After only a short time on the market the product was pulled, as it was discovered there were a number of performance- and reliability problems that made the system essentially unusable. Sony then reengineered the device for a quick rerelease, but then extended the delay well into 1998 instead, and increased the capacity to "200 MB" (approximately 210 decimal megabytes) while they were at it. By this point the market was already saturated by the Zip disk, so it never gained much market share.
The UHD144 drive surfaced early in 1998 as the it drive, and provides 144 MB of storage while also being compatible with the standard 1.44 MB floppies. The drive was slower than its competitors but the media was cheaper, running about US$8 at introduction and US$5 soon after.

**ACTIONS TO TAKE**
• 1. Using the floppy disk passage, explain why the reengineered Sony device never gained much market share.
• 2. List every figure in the floppy disk passage that is given with a unit of storage or currency.
• 3. Continue the floppy disk passage from the point where it stops.
The items that come next are separate material and have no connection to the floppy disk passage.

**DATA RECORDS**
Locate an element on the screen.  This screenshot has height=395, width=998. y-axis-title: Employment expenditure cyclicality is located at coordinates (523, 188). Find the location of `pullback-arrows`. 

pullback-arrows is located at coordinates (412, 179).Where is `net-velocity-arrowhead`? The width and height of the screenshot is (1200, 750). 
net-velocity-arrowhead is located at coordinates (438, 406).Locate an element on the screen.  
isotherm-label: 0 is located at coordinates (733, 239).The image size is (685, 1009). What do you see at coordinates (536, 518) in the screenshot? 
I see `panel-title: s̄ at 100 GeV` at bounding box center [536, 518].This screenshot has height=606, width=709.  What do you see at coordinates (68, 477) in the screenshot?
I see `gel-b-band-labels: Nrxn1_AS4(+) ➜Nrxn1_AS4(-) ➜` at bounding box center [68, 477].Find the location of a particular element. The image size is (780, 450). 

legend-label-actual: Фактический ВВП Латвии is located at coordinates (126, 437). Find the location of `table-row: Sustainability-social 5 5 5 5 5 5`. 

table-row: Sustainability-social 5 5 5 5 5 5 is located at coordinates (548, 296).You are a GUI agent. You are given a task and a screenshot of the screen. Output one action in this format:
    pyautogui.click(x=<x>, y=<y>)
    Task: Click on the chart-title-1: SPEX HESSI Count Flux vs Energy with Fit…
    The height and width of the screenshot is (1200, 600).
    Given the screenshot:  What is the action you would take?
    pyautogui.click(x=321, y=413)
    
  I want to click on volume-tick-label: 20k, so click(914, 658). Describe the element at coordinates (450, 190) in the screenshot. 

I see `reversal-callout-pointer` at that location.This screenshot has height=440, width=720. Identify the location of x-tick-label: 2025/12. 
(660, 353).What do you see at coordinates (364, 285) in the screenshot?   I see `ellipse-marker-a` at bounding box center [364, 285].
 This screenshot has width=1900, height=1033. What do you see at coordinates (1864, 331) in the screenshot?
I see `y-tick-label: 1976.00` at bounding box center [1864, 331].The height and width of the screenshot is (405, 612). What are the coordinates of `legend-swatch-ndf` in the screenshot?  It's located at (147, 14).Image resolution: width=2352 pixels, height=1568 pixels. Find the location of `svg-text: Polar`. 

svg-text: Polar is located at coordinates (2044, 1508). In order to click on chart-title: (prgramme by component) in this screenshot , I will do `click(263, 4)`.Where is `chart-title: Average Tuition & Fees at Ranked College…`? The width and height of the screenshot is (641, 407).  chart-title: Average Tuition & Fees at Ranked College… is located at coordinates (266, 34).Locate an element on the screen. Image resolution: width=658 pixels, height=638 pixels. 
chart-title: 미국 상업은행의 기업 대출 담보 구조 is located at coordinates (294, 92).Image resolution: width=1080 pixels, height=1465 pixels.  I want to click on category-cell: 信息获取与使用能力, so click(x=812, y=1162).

**RESPONSES TO THE EXERCISE**
• 1. By the time Sony released the reengineered device, which it had delayed well into 1998, the market was already saturated by the Zip disk.

• 2.
- "200 MB"
- approximately 210 decimal megabytes
- 144 MB
- 1.44 MB
- US$8
- US$5

• 3.
Commodore started its tradition of special disk formats with the 5¼-inch disk drives accompanying its PET/CBM, VIC-20 and Commodore 64 home computers, the same as the 1540 and 1541 drives used with the later two machines. The standard Commodore Group Coded Recording (GCR) scheme used in 1541 and compatibles employed four different data rates depending upon track position (see zone bit recording). Tracks 1 to 17 had 21 sectors, 18 to 24 had 19, 25 to 30 had 18, and 31 to 35 had 17, for a disk capacity of 170.75 KB (175 decimal kB). Unique among personal computer architectures, the operating system on the computer itself is unaware of the details of the disk and filesystem; disk operations are handled by Commodore DOS instead, which was implemented with an extra MOS-6502 processor on the disk drive. Many programs such as GEOS bypass Commodore's DOS completely, and replace it with fast-loading (for the time) programs in the 1541 drive.
Eventually Commodore gave in to disk format standardization, and made its last 5¼-inch drives, the 1570 and 1571, compatible with Modified Frequency Modulation (MFM), to enable the Commodore 128 to work with CP/M disks from several vendors. Equipped with one of these drives, the C128 is able to access both C64 and CP/M disks, as it needs to, as well as MS-DOS disks (using third-party software), which was a crucial feature for some office work. At least one commercial program, Big Blue Reader by SOGWAP software was available to perform the task.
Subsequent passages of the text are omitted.